From: David Vanderschel <DvdS@Austin.RR.com>
Subject: Re: [MC4D] Something interesting and strange about permutations
Date: Sun, 28 Sep 2008 05:15:49 -0500

On Saturday, September 27, "David Smith" <djs314djs314@yahoo.com> wrote:
>I like to think of the super-supercube as a mathematical
>entity, rather than a physical reality. I don’t really
>think of the hypercubies as having stickers at all. They
>are just uniquely identifiable in any position or
>orientation.

Then what is the group? For me, the associated group
is the resulting set of sticker permutations. If you
just think about permuting the cubies, then it is
difficult to take into account orientation.

Melinda:
>> >> >MC2D moves only do interesting things with odd
>> >> >numbers of reflections,

Me:
>> >> ? I do not understand the above statement. Why is a
>> >> 4-cycle (Rotate corner positions.) not interesting?
>> >> [(1,2)(3,4)] * [(2,4)] = [(4,3,2,1)]

Smith:
>> >You are definitely correct here David, but your example
>> >is unfortunately not (it actually contains 3
>> >reflections).

>I am quite familiar with cycle notation! I believe
>you are making an error as to what a move is in MC2D.

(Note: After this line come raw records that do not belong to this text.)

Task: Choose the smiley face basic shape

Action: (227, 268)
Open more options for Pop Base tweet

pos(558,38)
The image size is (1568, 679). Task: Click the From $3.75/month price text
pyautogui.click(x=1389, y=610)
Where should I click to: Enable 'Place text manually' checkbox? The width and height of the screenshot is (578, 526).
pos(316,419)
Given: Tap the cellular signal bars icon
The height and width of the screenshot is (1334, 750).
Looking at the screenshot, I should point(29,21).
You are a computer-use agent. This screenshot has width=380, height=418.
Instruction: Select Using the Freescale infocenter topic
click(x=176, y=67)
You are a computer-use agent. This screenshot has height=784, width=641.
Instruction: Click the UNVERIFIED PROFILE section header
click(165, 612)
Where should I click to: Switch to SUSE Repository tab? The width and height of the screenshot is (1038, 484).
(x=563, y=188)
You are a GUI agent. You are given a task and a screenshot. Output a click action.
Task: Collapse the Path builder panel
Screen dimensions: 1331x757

Quite likely. Remember, this started with my "I do
not understand the above statement."

>You seem to be talking about reflecting the entire
>square!

No. I am talking about permutations and symmetries of
the permutation patterns themselves - i.e., about the
group. MC2D can be thought of as implementing S4 (all
permutations of 4 things). The objects being permuted
are just the 4 corner cubies. The rest of the puzzle
does not really matter except to the extent that it
constrains what constitutes a twist. (Actually, any 3
of the puzzle’s 4 adjacent-corner flips will generate
the entire group.) D4, corresponding to rigid motions
of a square, is a subgroup of S4. D4 has permutations
considered to be reflections. Those are what I am
talking about.

So when I say that [(1,2)(3,4)] is a reflection in the
y-axis, I am talking about its effect on the positions
of the corner cubies, independent of the fact that the
edge cubies do not move. (As far as the group is
concerned, the edge cubies do not even exist.)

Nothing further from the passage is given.